## START Data for processing

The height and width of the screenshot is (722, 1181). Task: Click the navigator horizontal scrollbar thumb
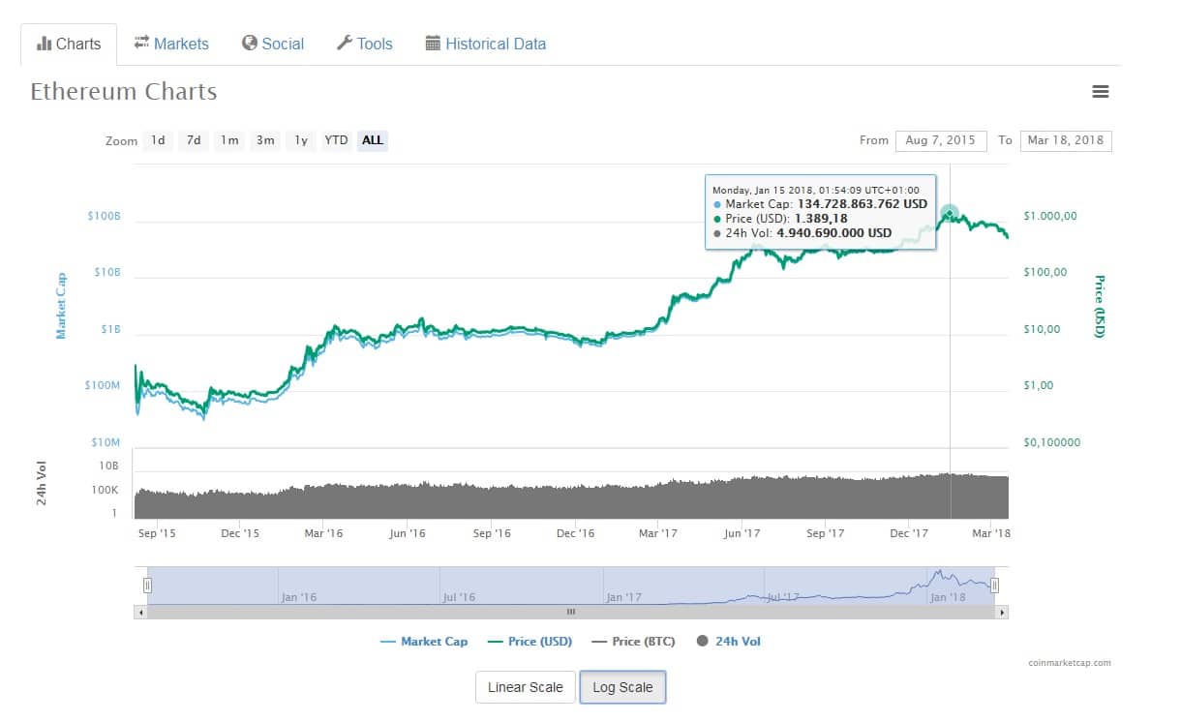pyautogui.click(x=571, y=613)
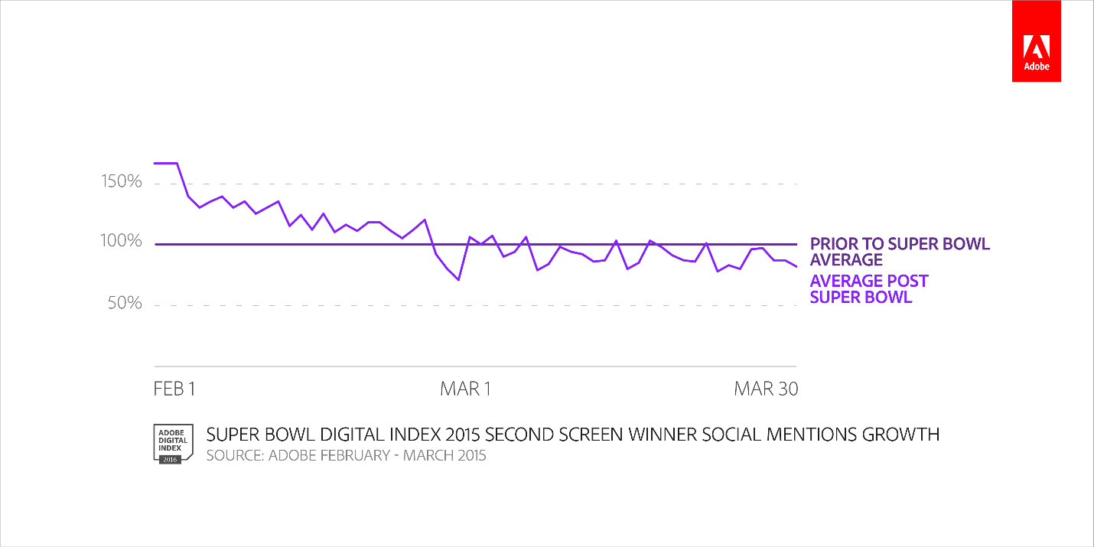Image resolution: width=1094 pixels, height=547 pixels.
Task: Click the MAR 30 date label
Action: click(x=766, y=389)
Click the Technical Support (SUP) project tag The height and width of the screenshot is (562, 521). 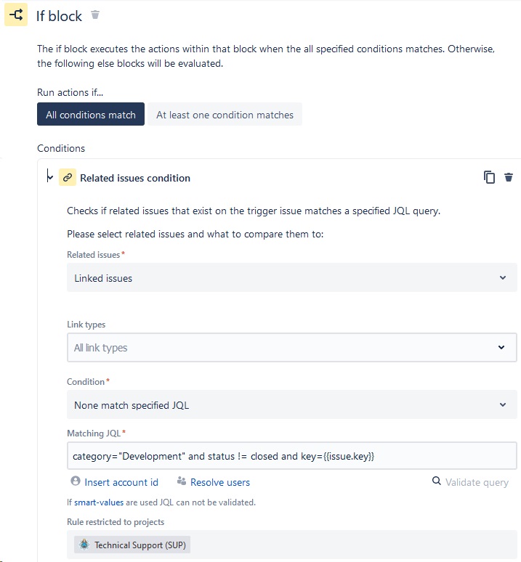coord(132,545)
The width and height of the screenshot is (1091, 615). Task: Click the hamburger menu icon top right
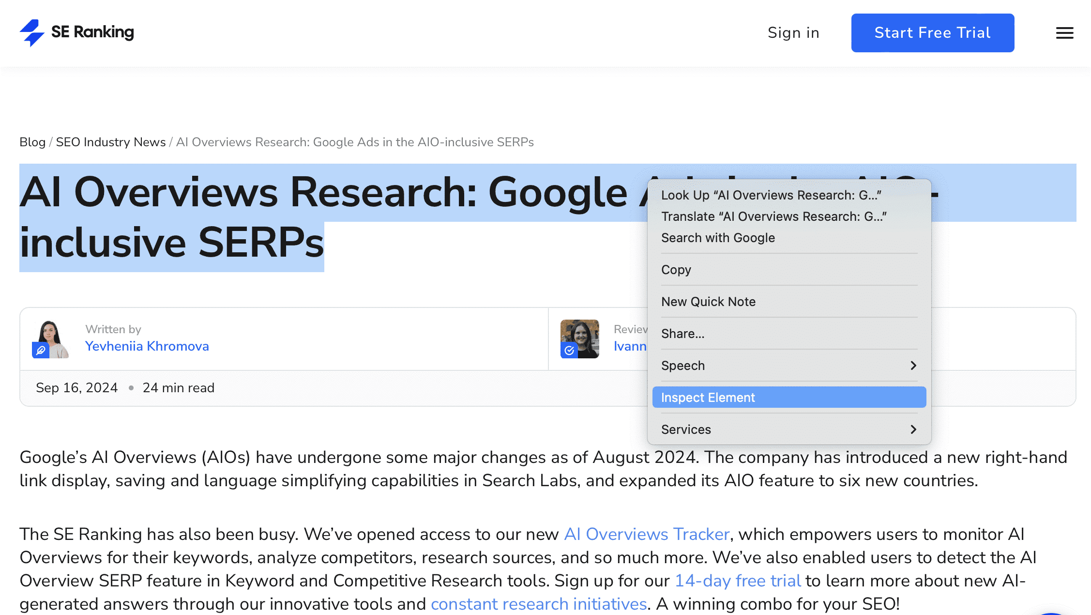coord(1064,33)
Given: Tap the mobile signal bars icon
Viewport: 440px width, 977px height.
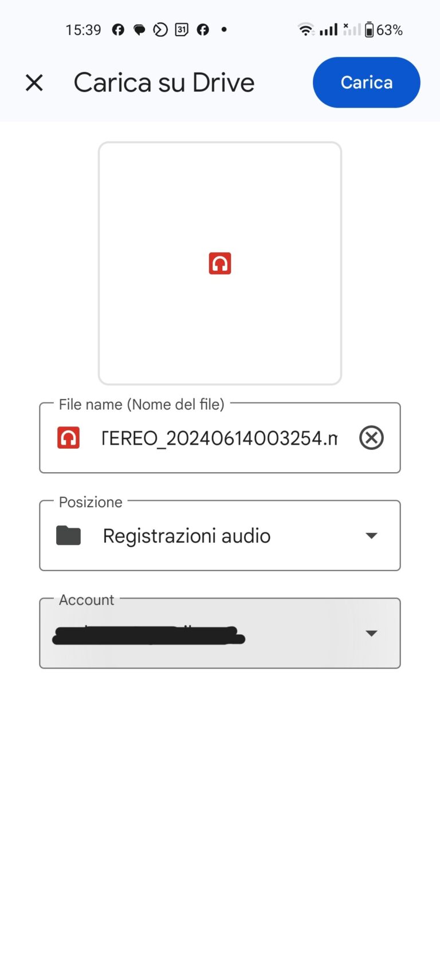Looking at the screenshot, I should click(x=328, y=30).
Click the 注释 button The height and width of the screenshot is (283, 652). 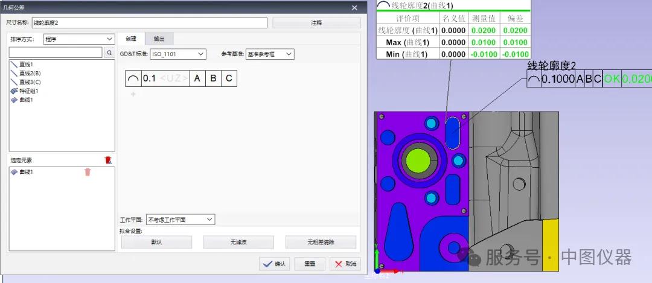pyautogui.click(x=316, y=23)
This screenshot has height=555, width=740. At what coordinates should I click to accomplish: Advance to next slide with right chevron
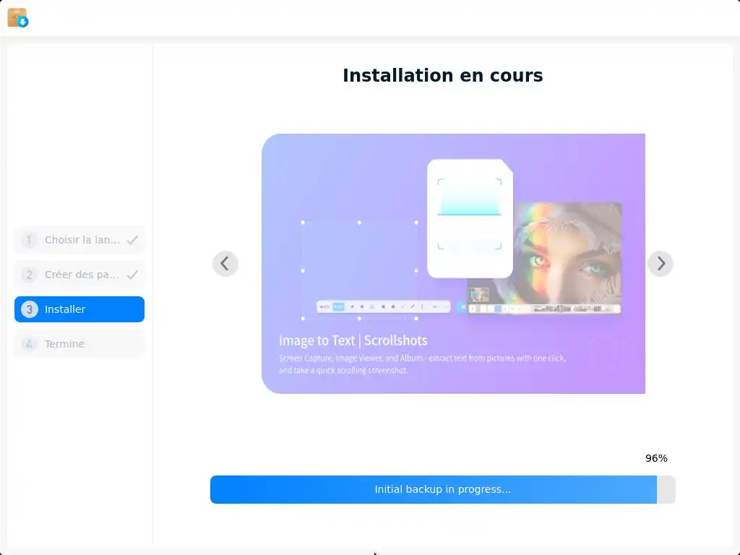661,263
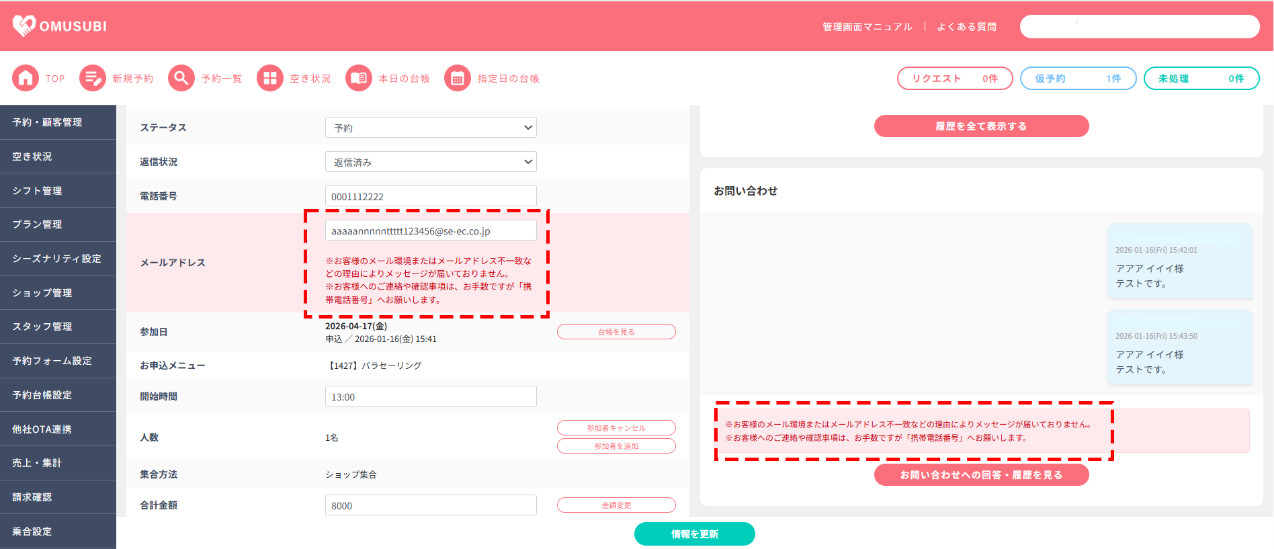1274x549 pixels.
Task: Click the 台帳を見る button
Action: click(x=616, y=332)
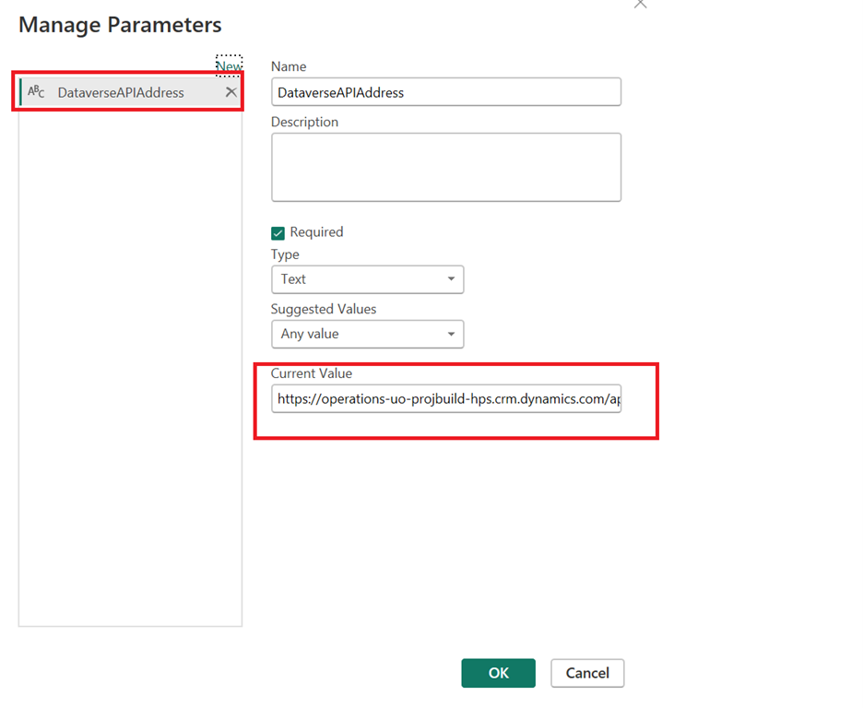Click the Required checkbox label text

click(316, 232)
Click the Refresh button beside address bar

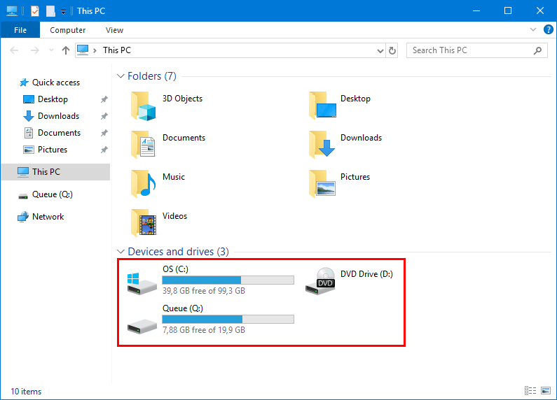click(x=392, y=50)

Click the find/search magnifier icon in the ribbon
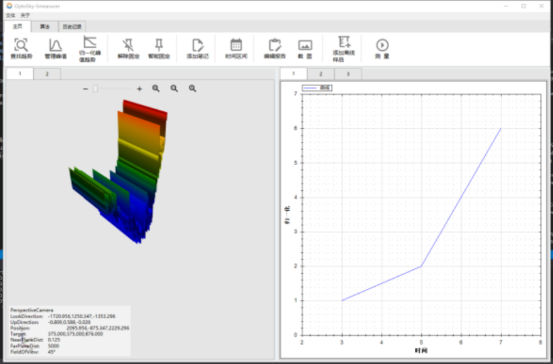[x=21, y=45]
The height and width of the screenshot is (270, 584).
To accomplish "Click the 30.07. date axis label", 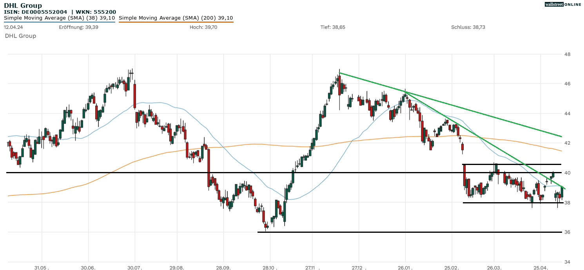I will point(135,267).
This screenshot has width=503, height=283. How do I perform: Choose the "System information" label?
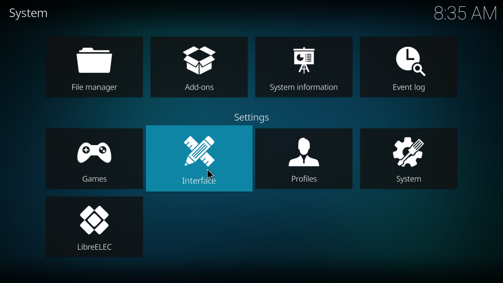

## END Data for processing

List the rows above as a numbered list, starting at the first row and ending at the line that contains "Action: click(x=766, y=389)". Skip blank lines and leave out the pictures.

1. The height and width of the screenshot is (722, 1181). Task: Click the navigator horizontal scrollbar thumb
2. pyautogui.click(x=571, y=613)
3. Image resolution: width=1094 pixels, height=547 pixels.
4. Task: Click the MAR 30 date label
5. Action: click(x=766, y=389)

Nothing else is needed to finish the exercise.